Sharing wilderness and man tracking skills learned from the military and teaching that skill for many cycles at the PA Game Commission School has resulted in me being tagged as "the grandfather" of Pennsylvania man tracking skills for Law Enforcement.
I have been lucky enough to have survived several serious incidents, been able to save a few people, and help a few more. It has been a satisfying career where I've been able to find more excitement than I hoped. I've also been able to share my experiences as a firearms instructor and field training officer, while achieving the goal of that little farm. I've been blessed to be able to raise a family of three amazing children; Rowan, Shannon and Nicholas with my wife who has stuck it out and herself works in conservation as a DCNR assistant regional manager.
There's so much that's happened with so many great people between these lines over the last thirty years. I've been very lucky in having been able to have great deputy crews. I've also been able to work and or know some of the best Wardens and most interesting characters to ever serve the Commonwealth.

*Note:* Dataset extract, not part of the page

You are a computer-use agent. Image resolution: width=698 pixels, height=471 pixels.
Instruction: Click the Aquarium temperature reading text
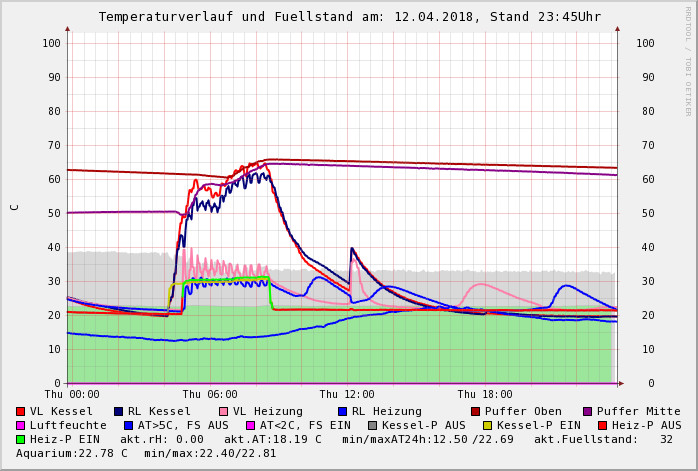(x=70, y=453)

Over the past couple decades, with my wife Dana as my editor, I have been producing articles for an outdoor column in the local paper, The Cameron County Echo and other public and professional periodicals. As we wind down to the end of our careers and get ready to get on with our life's work; this site is a place to collect and share our favorites from those articles as well as some photos.
See you along the stream.
Bill
"Cut a stick, slung a gun, went for a run."